作業内容 - 次の行から、文字列「coordinates」を含む行をすべて見つけ、一行ずつ書き写してください。

------------------------------------------------

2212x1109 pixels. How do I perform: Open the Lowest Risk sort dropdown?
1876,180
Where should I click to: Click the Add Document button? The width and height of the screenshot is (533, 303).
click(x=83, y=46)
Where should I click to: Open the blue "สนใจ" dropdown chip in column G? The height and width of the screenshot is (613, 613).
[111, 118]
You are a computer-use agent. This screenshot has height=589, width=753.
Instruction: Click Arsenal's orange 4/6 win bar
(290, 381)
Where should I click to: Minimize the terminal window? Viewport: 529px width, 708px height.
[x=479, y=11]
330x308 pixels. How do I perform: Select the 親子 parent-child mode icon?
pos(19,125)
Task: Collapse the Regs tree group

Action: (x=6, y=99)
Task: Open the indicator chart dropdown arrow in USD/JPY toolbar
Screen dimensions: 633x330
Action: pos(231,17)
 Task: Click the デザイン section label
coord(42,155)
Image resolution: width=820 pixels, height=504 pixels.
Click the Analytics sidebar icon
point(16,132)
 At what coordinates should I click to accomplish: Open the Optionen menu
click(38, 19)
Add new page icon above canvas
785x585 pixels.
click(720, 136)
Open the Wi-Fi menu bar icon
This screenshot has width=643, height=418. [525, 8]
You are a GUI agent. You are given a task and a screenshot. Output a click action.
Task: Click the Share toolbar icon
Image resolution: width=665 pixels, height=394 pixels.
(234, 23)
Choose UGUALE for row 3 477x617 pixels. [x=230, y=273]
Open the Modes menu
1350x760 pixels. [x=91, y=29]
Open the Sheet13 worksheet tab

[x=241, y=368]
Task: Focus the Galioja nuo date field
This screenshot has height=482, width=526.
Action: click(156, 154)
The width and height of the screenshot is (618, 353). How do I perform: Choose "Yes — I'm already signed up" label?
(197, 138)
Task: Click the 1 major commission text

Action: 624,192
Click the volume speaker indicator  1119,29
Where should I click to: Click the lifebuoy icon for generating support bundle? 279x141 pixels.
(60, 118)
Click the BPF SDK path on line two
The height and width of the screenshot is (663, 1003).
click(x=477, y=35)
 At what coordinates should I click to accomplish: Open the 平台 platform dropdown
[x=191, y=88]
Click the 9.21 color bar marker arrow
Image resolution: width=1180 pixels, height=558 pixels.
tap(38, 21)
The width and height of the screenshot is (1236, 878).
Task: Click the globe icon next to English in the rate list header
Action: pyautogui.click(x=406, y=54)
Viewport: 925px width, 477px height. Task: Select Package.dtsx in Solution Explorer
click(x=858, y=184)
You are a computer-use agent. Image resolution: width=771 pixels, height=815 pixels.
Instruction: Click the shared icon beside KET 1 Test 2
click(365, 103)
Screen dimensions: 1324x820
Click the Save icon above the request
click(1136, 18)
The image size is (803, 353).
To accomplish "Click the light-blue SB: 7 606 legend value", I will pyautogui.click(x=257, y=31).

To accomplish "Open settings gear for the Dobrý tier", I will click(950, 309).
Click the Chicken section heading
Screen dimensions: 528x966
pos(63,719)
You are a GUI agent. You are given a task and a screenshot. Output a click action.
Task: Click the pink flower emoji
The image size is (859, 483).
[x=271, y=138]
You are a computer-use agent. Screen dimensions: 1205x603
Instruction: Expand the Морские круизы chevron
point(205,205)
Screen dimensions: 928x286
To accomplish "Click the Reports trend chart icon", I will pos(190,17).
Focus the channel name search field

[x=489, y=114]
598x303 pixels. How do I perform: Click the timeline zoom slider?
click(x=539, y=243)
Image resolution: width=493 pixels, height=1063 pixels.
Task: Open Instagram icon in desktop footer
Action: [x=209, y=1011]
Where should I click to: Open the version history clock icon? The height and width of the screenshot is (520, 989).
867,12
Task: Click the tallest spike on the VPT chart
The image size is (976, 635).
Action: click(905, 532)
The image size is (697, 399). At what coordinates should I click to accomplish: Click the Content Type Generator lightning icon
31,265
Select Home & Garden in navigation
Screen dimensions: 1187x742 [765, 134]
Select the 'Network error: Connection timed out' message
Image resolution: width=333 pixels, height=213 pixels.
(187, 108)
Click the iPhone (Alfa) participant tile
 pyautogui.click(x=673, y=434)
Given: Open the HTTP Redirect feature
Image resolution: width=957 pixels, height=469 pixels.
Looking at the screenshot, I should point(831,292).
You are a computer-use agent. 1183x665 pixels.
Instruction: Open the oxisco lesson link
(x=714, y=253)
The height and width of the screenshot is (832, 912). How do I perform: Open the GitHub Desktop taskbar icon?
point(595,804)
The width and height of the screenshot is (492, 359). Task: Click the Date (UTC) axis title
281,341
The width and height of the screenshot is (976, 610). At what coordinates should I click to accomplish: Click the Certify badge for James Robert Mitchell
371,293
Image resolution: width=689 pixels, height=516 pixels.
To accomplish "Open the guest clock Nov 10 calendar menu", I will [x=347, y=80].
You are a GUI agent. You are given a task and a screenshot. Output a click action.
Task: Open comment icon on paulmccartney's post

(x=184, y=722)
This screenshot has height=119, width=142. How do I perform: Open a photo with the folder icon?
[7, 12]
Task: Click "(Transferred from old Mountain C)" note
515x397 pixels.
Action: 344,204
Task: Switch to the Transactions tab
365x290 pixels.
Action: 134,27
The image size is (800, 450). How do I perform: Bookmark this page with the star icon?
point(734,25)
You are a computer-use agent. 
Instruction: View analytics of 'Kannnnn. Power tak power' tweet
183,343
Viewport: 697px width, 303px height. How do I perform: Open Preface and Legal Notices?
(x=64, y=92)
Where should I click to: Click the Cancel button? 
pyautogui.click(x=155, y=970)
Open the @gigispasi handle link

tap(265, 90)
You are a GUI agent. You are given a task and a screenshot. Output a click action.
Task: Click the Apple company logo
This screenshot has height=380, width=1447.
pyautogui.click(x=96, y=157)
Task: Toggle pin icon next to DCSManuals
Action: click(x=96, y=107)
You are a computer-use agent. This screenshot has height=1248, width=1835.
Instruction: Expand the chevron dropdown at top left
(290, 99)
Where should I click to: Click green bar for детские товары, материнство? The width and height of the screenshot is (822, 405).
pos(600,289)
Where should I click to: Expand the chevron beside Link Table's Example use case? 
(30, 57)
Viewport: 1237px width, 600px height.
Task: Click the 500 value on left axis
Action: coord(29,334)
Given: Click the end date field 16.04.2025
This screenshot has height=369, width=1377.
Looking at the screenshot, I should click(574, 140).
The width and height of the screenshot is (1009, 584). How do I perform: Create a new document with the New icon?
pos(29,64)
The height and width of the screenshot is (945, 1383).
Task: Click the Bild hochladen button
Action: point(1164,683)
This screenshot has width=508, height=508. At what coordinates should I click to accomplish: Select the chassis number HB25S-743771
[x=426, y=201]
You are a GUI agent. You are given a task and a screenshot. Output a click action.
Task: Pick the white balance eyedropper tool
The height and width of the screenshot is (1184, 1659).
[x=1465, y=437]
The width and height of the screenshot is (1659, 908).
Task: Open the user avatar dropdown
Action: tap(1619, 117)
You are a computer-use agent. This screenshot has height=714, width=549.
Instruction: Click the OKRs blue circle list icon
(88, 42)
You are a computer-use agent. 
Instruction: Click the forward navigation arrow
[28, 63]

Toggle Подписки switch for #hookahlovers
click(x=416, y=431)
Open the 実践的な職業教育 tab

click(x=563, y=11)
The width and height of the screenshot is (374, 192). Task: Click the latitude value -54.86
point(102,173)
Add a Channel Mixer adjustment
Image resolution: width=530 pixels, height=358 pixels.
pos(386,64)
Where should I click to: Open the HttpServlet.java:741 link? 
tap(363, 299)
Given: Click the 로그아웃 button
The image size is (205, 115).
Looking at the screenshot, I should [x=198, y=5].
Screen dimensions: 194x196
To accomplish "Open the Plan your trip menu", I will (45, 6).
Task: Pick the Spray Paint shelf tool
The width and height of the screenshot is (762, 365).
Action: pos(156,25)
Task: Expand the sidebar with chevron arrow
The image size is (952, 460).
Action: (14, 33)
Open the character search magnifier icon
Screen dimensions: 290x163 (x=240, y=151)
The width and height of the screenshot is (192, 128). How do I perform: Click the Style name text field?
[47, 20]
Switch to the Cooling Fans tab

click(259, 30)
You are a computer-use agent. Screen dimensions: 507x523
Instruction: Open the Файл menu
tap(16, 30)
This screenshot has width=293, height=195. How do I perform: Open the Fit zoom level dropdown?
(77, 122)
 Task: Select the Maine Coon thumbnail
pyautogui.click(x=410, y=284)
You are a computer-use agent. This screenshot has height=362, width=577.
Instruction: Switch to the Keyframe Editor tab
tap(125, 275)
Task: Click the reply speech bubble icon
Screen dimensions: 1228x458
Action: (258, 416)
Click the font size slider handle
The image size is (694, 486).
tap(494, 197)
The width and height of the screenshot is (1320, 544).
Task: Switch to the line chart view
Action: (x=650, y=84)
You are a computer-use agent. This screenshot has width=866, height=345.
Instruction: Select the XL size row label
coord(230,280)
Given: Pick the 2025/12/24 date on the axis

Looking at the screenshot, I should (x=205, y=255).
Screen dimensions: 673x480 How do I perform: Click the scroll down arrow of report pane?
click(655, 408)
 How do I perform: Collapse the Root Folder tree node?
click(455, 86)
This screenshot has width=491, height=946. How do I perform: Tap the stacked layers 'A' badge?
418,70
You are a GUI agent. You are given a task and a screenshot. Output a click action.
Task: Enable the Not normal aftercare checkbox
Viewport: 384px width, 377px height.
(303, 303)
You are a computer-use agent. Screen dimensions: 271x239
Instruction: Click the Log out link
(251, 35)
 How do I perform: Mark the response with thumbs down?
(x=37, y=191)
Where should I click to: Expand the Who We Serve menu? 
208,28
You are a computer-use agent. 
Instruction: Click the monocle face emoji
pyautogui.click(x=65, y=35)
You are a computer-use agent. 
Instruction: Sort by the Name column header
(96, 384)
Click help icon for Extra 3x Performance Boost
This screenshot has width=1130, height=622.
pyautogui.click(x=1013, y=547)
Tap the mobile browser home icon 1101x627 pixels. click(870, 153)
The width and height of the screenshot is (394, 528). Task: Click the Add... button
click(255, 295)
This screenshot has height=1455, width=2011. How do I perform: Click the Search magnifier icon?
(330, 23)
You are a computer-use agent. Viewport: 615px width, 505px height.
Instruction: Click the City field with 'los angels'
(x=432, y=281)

------------------------------------------------

回答全文 -
 At what coordinates should I click to accomplish: Open the Optionen menu
 At what coordinates should I click to accomplish: Open the 平台 platform dropdown
The image size is (697, 399). At what coordinates should I click to accomplish: Click the Content Type Generator lightning icon
The width and height of the screenshot is (976, 610). At what coordinates should I click to accomplish: Click the Certify badge for James Robert Mitchell
This screenshot has width=508, height=508. At what coordinates should I click to accomplish: Select the chassis number HB25S-743771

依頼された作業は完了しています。